Busca con los ojos su caballo, decidido, de pronto, a luchar con el
dolor. Pero el animal es un punto, allá, junto a la sierra, donde ya se
interna.
Dermidio quiere asirse con los ojos a aquel puntito oscuro, como a una
esperanza, pues es el único ser viviente que se mueve en todo el llano.
Quiere atraerlo con la mirada, con el deseo, con el temblor de su vida
enfebrecida.
Pero el caballo se pierde entre el gris verde de las piedras lejanas y
resplandecientes.
Entonces, recorre el campo con la mirada larga de ansiedad. Sus ojos,
inyectados de sangre, se ensanchan en esfuerzos implorantes, sobre el
mar de fuego que es a la sazón el llano. Y ni un animal, ni un pájaro
siquiera, puebla el inclemente desierto de verdura, ni la plancha
calcinada del cielo.
Dermidio ha conseguido sentarse, y se echa el saco sobre la cabeza, pues
el sol le derrite los sesos.
Tiembla, no obstante, y sus dientes permanecen apretados unos contra
otros, en un endurecimiento doloroso de las mandíbulas.
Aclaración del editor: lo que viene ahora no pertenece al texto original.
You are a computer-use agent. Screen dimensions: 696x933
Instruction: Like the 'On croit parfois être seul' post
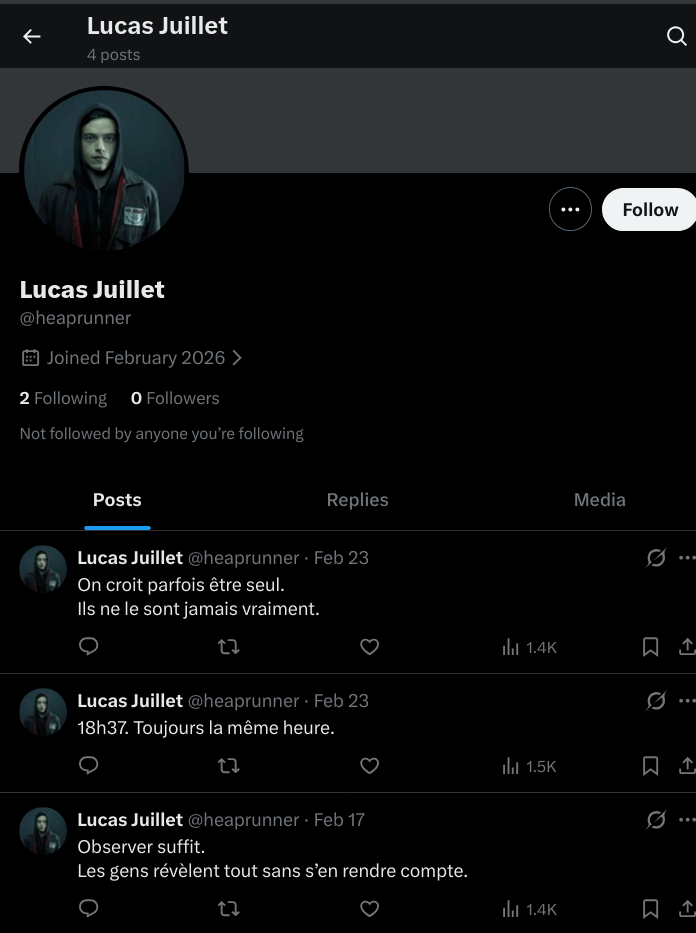click(x=369, y=647)
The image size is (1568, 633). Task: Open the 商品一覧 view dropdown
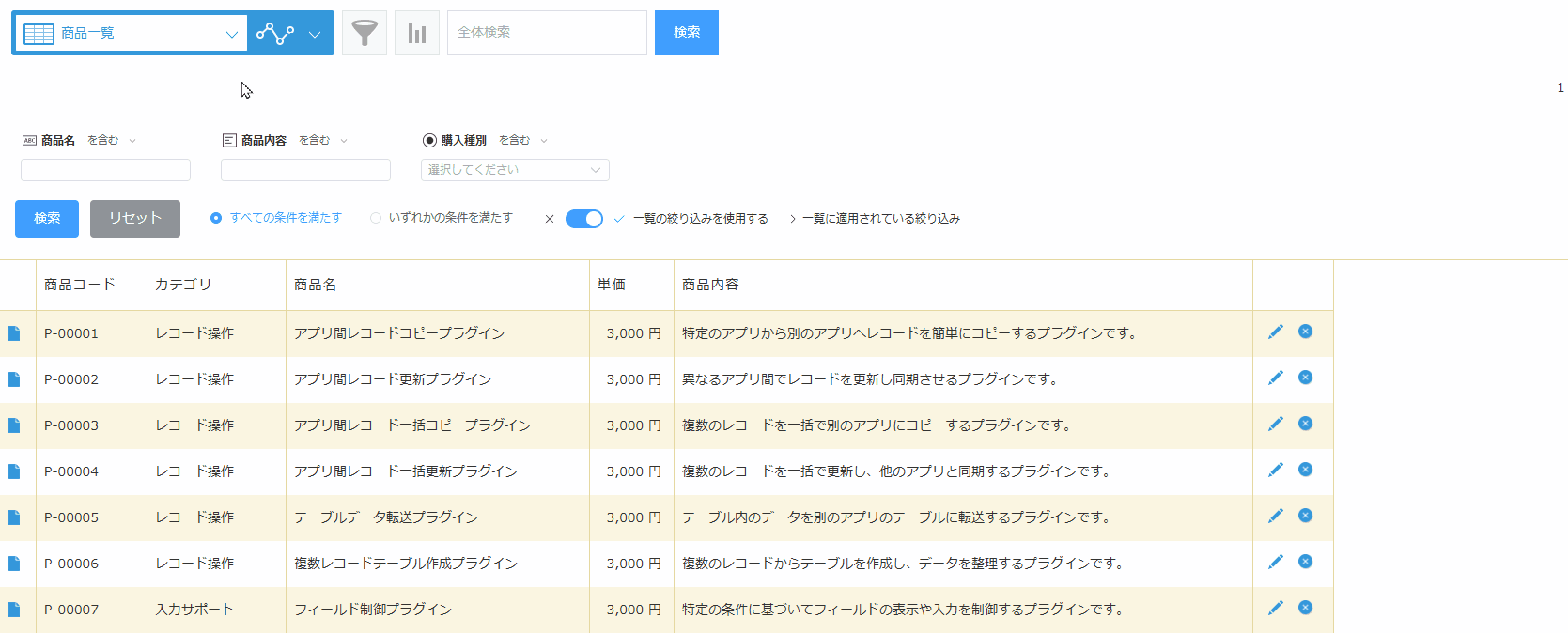131,33
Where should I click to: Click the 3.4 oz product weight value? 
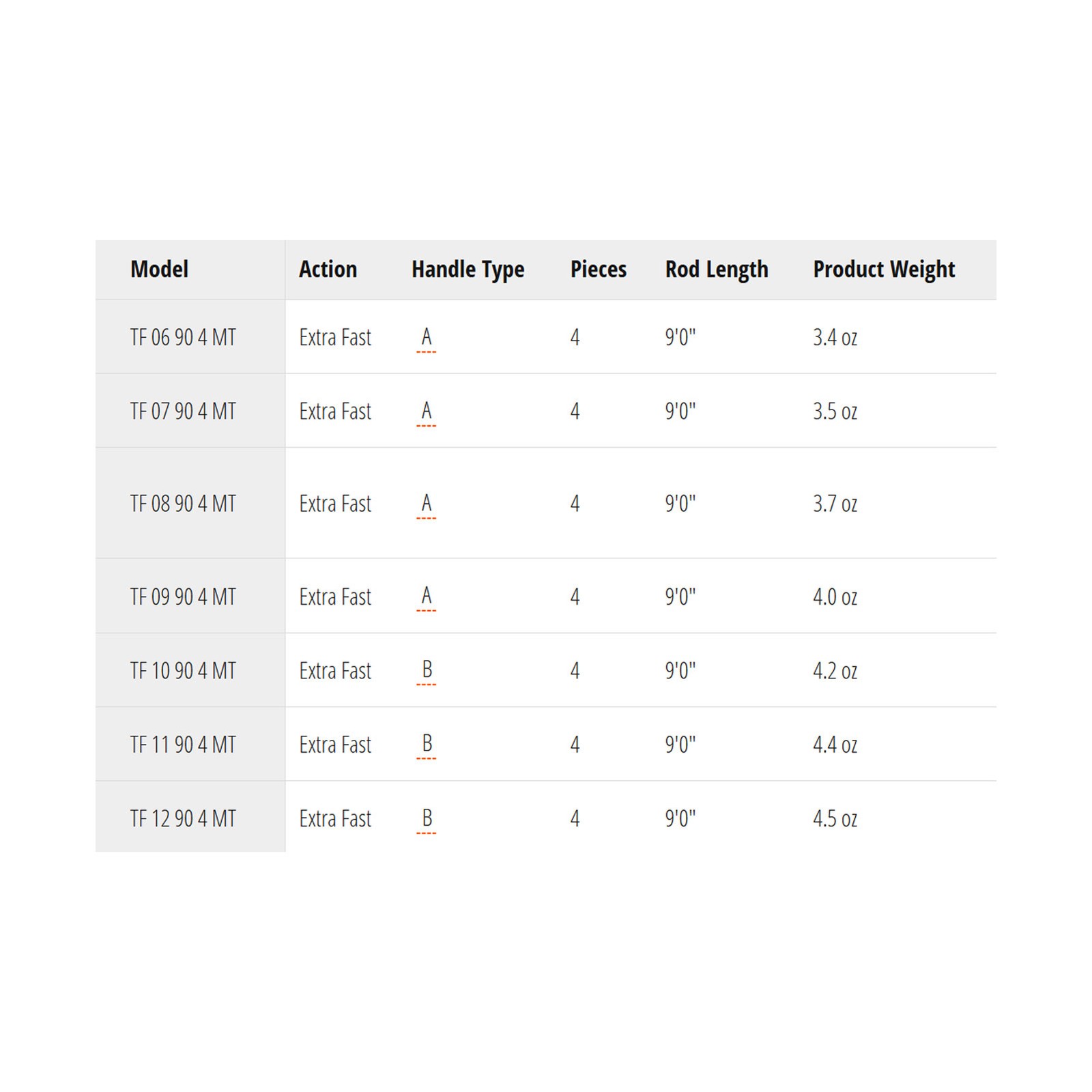(x=835, y=337)
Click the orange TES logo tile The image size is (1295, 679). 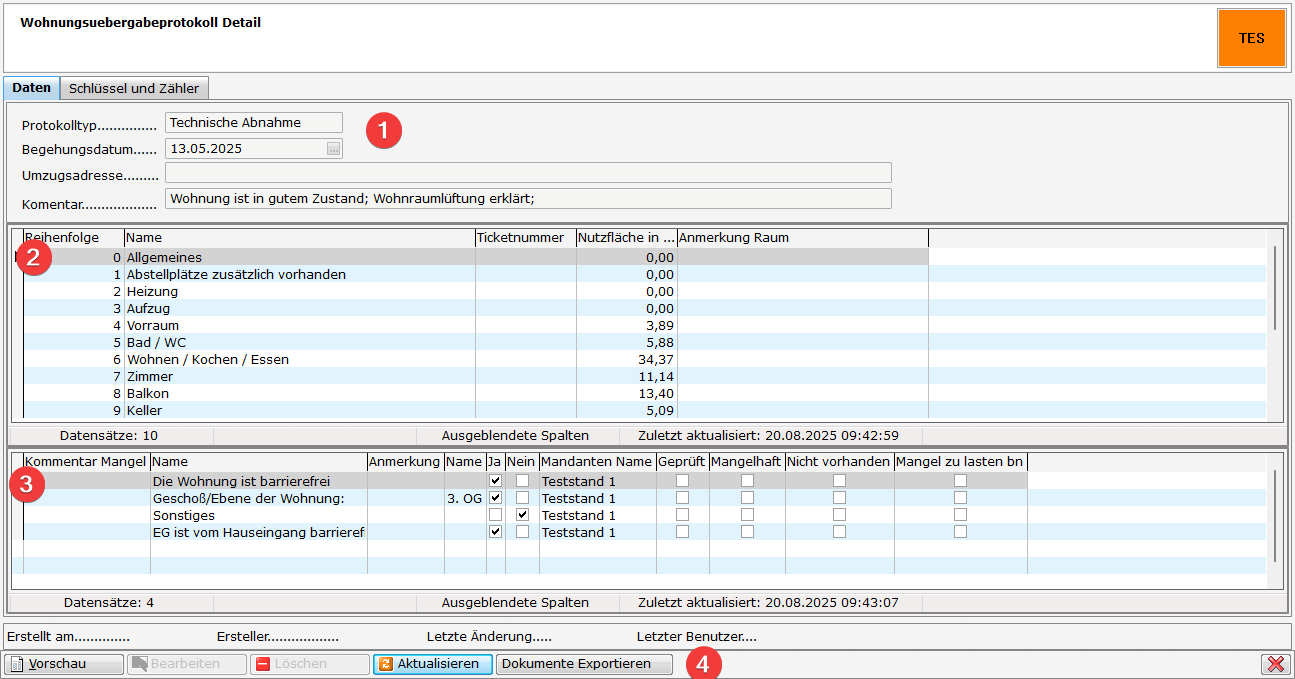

A cada
movimiento que intenta hacer, el sufrimiento físico lo vence de un
tirón.
Al cabo de un rato, está como entontecido. Abrasado por el fuego que
baja del cielo y que ya devuelve la tierra. La boca seca, la lengua
hecha una guasca. Muerto de sed. Parece le va a estallar la cabeza,
amasada por unos dolores que comienzan en la nuca y lo sacuden con
chuchos escalofriantes.
—Hay pa enloquecerse... — Piensa aún.
Luego, cae de costado, atinando todavía a taparse la cara con el saco.
Queda así, inmóvil, vencido, inconciente, por largo espacio de tiempo.
La fiebre lo sacude por momentos, convirtiendo el sufrimiento hacia la
nuca y el cuello, que parecen atenaceados por presiones ingentes...
Es un roce fresco, como húmedo, sobre una de sus manos, que lo
despierta.
Y ve con repugnancia, cerca de su cara, una araña enorme, peluda, de un
color parduzco sucio, que ante su movimiento brusco se yergue ante él,
en actitud defensiva, las patas delanteras en alto, las tenazas con
visos carmesíes abiertas, prontas a morder.
—V'a saltar... — piensa Dermidio. Y lentamente, sin perder de vista al
insecto, recoge el rebenque, yacente a su lado, y aplasta de un mangazo
la vida misteriosa. La araña se estremece en temblores intermitentes
unos instantes, luego se hace un montoncito oscuro sobre el pasto.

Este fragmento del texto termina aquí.